◆ Work required
Give again, unaltered, the line with "This screenshot has width=779, height=470." and all lines that follow it in the listing below, minus any pictures.
***** Listed records *****
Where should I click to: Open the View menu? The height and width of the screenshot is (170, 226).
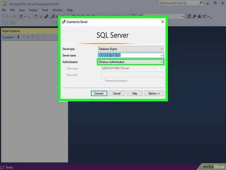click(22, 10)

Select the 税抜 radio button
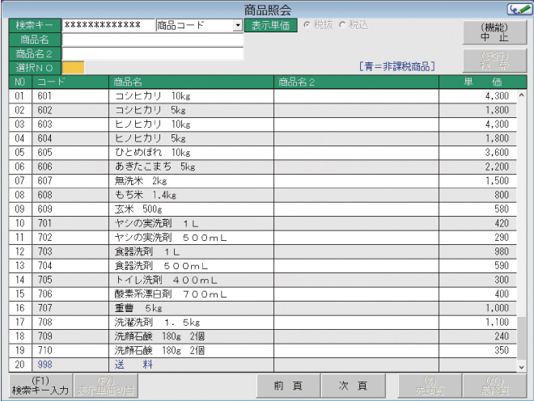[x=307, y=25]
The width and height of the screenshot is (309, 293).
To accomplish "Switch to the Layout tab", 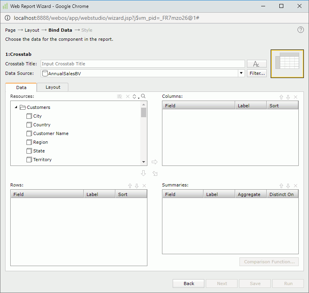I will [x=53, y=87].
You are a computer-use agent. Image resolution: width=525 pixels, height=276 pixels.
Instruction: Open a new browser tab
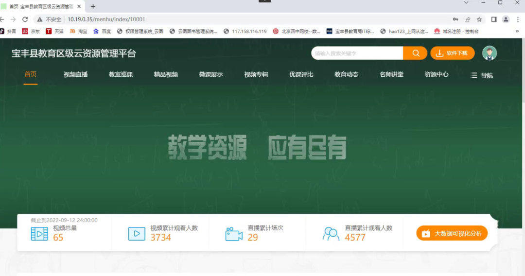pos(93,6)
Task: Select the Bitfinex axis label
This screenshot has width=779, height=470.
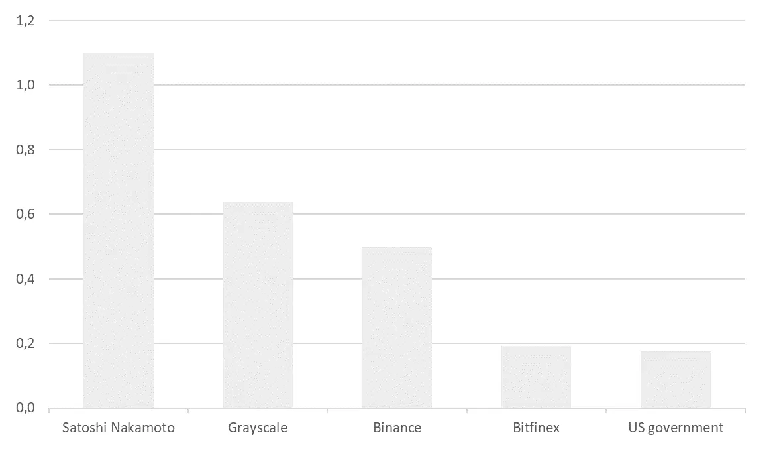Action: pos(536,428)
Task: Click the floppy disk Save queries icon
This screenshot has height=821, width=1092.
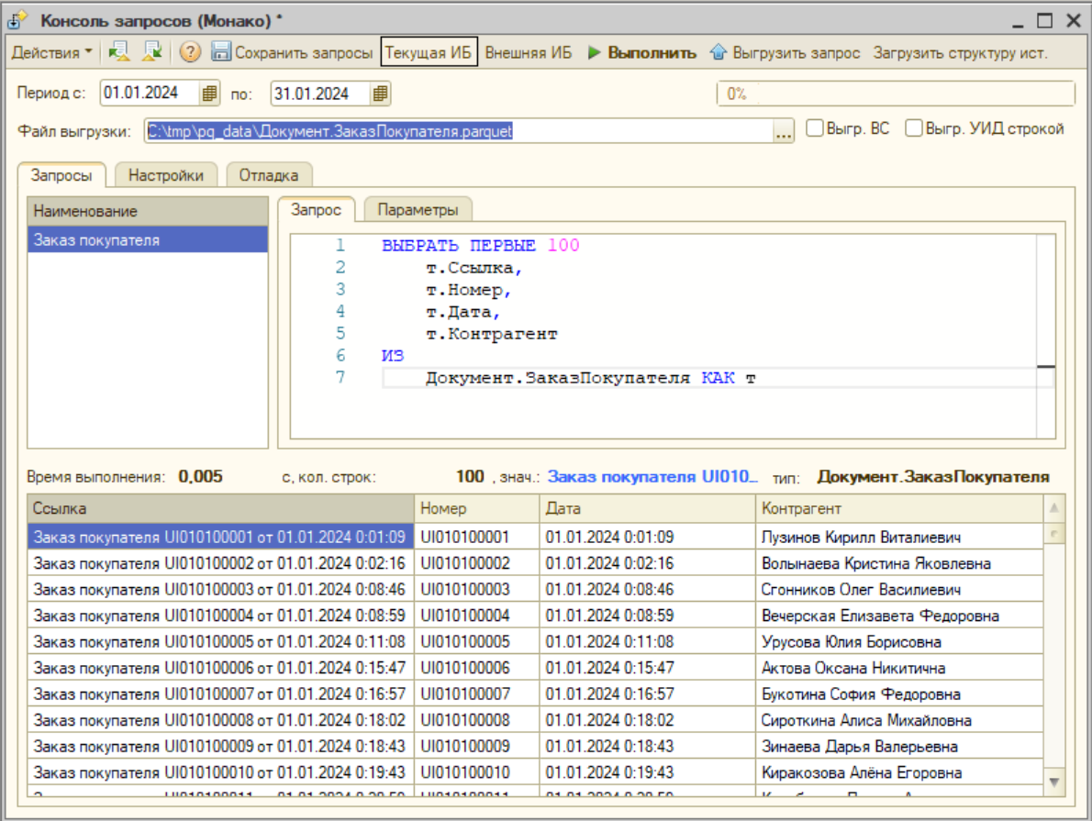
*****
◆ Answer area
This screenshot has width=779, height=470.
Action: pos(536,428)
Task: Click the floppy disk Save queries icon
This screenshot has height=821, width=1092.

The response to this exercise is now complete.